こんな疑問、この本を買うまで気にすらしませんでした。人間の指が5本なことに疑問を持たないのと同じ様にヒトデの足が5本であることに疑問の余地がなかったのです。でもこの本はどうして5本なのか?ってところに切り込んでいきます。

なぜ5本足なのかの理由を全部書くと、とんでも無く長くなってしまうので書きませんが、部分的に言うと植物と同じ理由で5本になっています。
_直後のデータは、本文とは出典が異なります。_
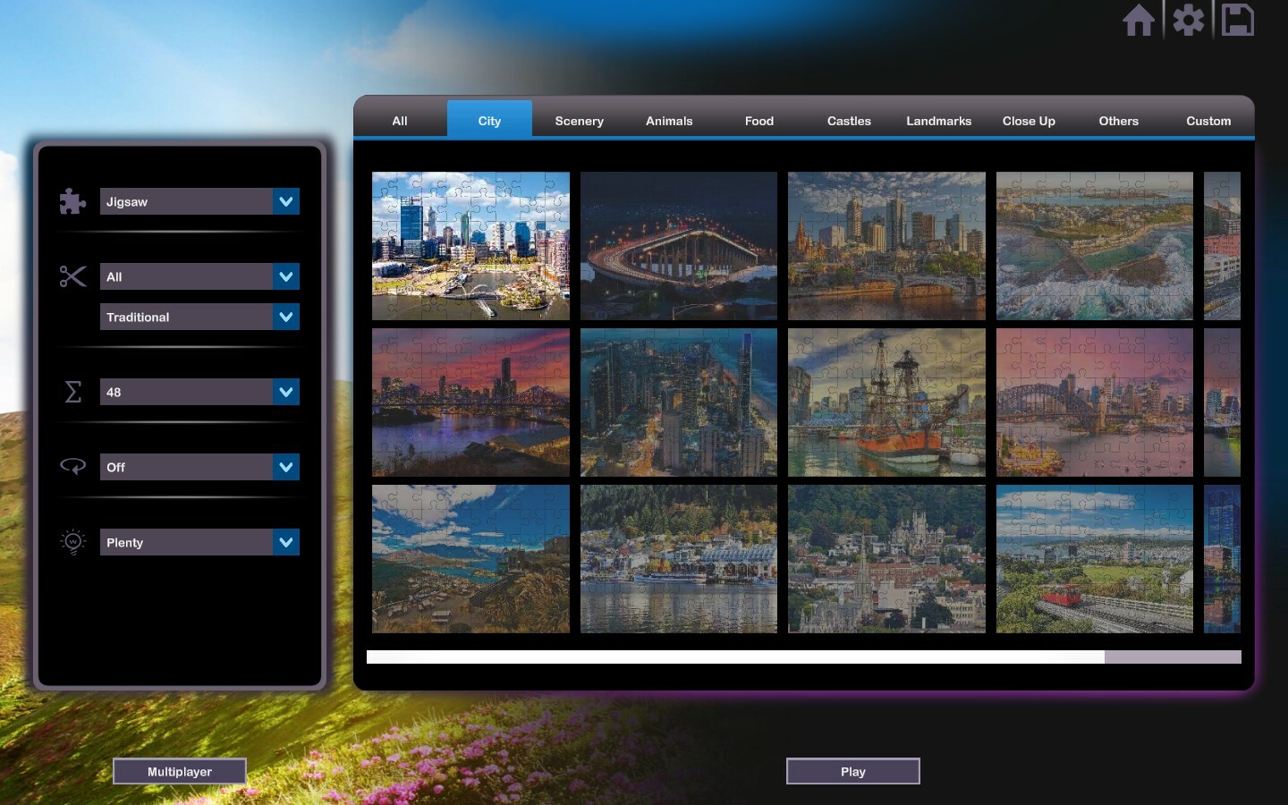Open the home screen via house icon
Screen dimensions: 1288x805
[1140, 19]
要は効率よく食料にありつけるための最適化だったのです。

脊椎動物のように素早い移動が出来ない無脊椎動物はその分燃費を良くしたり、効率よく餌にありつけるように、あの手この手の進化をしてきたのです。

 

ホヤの衝撃

ホヤってイソギンチャクみたいなパイナップルみたいな海の生き物を知ってますか?刺し身にしたりして食べることもある脊索動物です。宮城県でよく取れるらしく、気仙沼では”ホヤぼーや”というゆるキャラもいるみたいです。

このホヤなんですけど、この本で紹介されている動物の中で一番人間に近い動物なんです。この提灯みたいな生き物が、です。これにはちょっと衝撃を受けました。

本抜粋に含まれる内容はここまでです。